---- PAGE TEXT

Noise reduction is a significant problem when performing signal processing. Noise reduction techniques need to account for damage to signal components by the technique. For example, with speech, most of the relevant signal is carried at a particular frequency and harmonics of that frequency. Noise reduction techniques that cannot avoid signal loss at, for example, the harmonic frequencies, inevitably damage the speech signal. Techniques for improved noise reduction without significant damage to a desired signal component are presented herein in the context of speech signals, although one skilled in the relevant arts will appreciate that the techniques can be applied to other signal processing areas.

Existing techniques commonly perform noise reduction by decomposing the signal into spectral bands, identifying noise components within those spectral bands, and cancelling the noise at a particular frequency. In accordance with an embodiment of the present invention, instead of decomposing the signal into spectral bands, the signal is cleaned directly in its original form. This is accomplished, in an exemplary non-limiting embodiment of voiced audio, by exploiting the fact that voiced audio is highly repetitious on a local scale, while the noise is not.

In voiced audio, the relevant signal is carried in a particular frequency and the harmonics of that frequency. As a result, a majority of speech audio is transmitted through waves aligned with a speaker's corresponding F0 formant. As used herein, the term formant refers to a spectral peak of the sound spectrum of a speaker's voice, although one skilled in the relevant arts will appreciate that spectral peaks and other features of voice and non-voice audio signals may be substituted wherever formants are referenced herein. Using an autocorrelation technique, it is possible to track the F0 formant. Portions of the audio signal which are coherent with the F0 formant are amplified, while portions that are not coherent are dampened. This procedure is done by locally averaging of portions of the audio signal of a length equal to one period of the F0. As a result, speech portions of the audio signal are amplified, while all else, including noise, is dampened.

II. Voiced Speech Characteristics

FIG. 1 illustrates a time-domain segment of voiced audio 100, in accordance with an embodiment of the present invention. A segment 102 of voiced audio 100 corresponds to one period of the F0 formant for the speaker. As can be seen in voiced audio 100, additional segments along the timeline are highly repetitious of the signal carried in segment 102.

In accordance with an embodiment of the present invention, voiced audio 100 depicts a single vowel sound or other vocalization by a speaker. By way of example, and not limitation, when a speaker utters a long ‘o’ sound, alone or as part of a conversation, the sound has repetitious components for its duration. Note that in the exemplary scale shown for voiced audio 100, a single formant is only approximately 10 ms in length.

Other audio signals may exhibit similar characteristics to voiced audio 100, having repetitious characteristics at a local level. Software used to process these audio signals can read in the audio signals as an input stream, such as from a file or a real-time source (e.g., a broadcast stream), and output a processed version having voice signal components enhanced and non-voice signal components (e.g., noise) diminished, in accordance with an embodiment of the present invention.

--------
---- DATA BLOCK

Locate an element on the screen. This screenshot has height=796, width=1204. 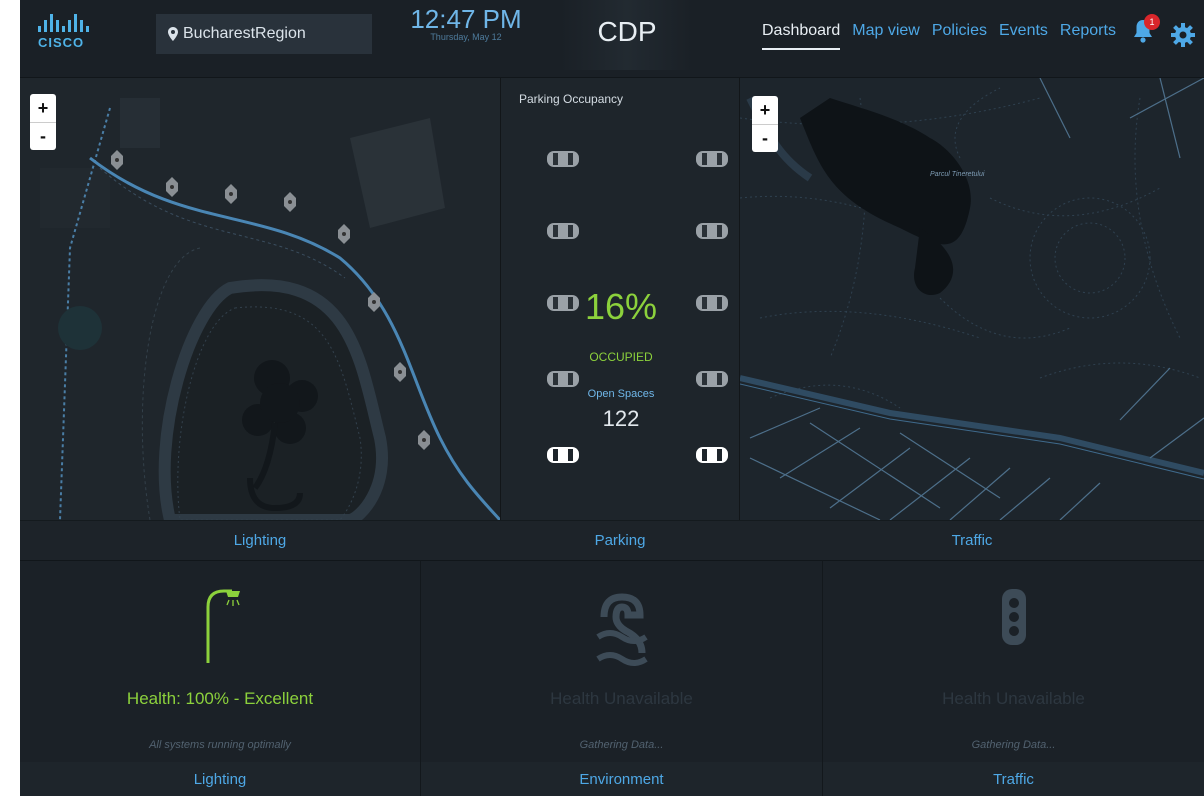
clock: 12:47 PM Thursday, May 12 is located at coordinates (466, 23).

--------

WORK REQUEST 1: In the noise reduction text, roughly how long is a single formant in the exemplary scale shown for voiced audio 100?
WORK REQUEST 2: Reproduce the part of the noise reduction text that opens with the words containing "Existing techniques commonly" and closes with "noise is not.".

RESPONSE AREA 1: Approximately 10 ms.

RESPONSE AREA 2:
Existing techniques commonly perform noise reduction by decomposing the signal into spectral bands, identifying noise components within those spectral bands, and cancelling the noise at a particular frequency. In accordance with an embodiment of the present invention, instead of decomposing the signal into spectral bands, the signal is cleaned directly in its original form. This is accomplished, in an exemplary non-limiting embodiment of voiced audio, by exploiting the fact that voiced audio is highly repetitious on a local scale, while the noise is not.